BEGIN
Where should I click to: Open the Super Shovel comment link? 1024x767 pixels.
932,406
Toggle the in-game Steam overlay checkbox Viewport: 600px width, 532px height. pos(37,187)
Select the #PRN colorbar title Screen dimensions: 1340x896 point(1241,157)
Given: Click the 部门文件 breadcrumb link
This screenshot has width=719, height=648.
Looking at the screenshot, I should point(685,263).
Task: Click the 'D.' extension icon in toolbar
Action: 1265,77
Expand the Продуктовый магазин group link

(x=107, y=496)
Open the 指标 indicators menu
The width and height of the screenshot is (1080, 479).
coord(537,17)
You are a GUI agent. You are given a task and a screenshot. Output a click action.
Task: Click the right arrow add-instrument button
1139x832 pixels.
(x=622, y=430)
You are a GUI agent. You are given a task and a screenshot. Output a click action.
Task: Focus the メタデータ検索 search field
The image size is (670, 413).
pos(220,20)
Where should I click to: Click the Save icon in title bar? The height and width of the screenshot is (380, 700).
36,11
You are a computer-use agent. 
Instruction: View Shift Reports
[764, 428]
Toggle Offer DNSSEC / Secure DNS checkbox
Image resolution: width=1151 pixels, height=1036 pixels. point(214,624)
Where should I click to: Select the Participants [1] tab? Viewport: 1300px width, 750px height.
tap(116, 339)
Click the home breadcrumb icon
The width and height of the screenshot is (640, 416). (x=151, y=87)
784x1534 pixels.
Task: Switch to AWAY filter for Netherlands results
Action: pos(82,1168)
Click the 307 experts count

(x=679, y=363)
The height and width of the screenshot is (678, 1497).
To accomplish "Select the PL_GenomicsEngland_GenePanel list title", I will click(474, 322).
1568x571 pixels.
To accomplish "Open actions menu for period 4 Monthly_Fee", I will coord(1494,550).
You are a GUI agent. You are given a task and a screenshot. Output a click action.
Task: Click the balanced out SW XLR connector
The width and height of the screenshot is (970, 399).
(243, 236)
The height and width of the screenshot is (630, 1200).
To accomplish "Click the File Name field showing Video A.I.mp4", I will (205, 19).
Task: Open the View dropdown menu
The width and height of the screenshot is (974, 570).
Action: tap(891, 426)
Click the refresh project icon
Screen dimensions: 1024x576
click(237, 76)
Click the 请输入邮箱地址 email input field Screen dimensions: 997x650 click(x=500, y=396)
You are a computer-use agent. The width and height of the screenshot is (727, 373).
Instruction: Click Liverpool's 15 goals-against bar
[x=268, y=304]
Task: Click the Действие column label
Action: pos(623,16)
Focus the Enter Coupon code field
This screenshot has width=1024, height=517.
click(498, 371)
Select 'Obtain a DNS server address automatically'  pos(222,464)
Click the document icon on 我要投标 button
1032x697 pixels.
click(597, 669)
END
PROMPT: Nothing but the lines from the one containing "The width and height of the screenshot is (974, 570)." through the last line of the data above should be set down, word for word.

ANSWER TO THIS PROBLEM:
The width and height of the screenshot is (974, 570).
Action: tap(891, 426)
Click the refresh project icon
Screen dimensions: 1024x576
click(237, 76)
Click the 请输入邮箱地址 email input field Screen dimensions: 997x650 click(x=500, y=396)
You are a computer-use agent. The width and height of the screenshot is (727, 373).
Instruction: Click Liverpool's 15 goals-against bar
[x=268, y=304]
Task: Click the Действие column label
Action: pos(623,16)
Focus the Enter Coupon code field
This screenshot has width=1024, height=517.
click(498, 371)
Select 'Obtain a DNS server address automatically'  pos(222,464)
Click the document icon on 我要投标 button
1032x697 pixels.
click(597, 669)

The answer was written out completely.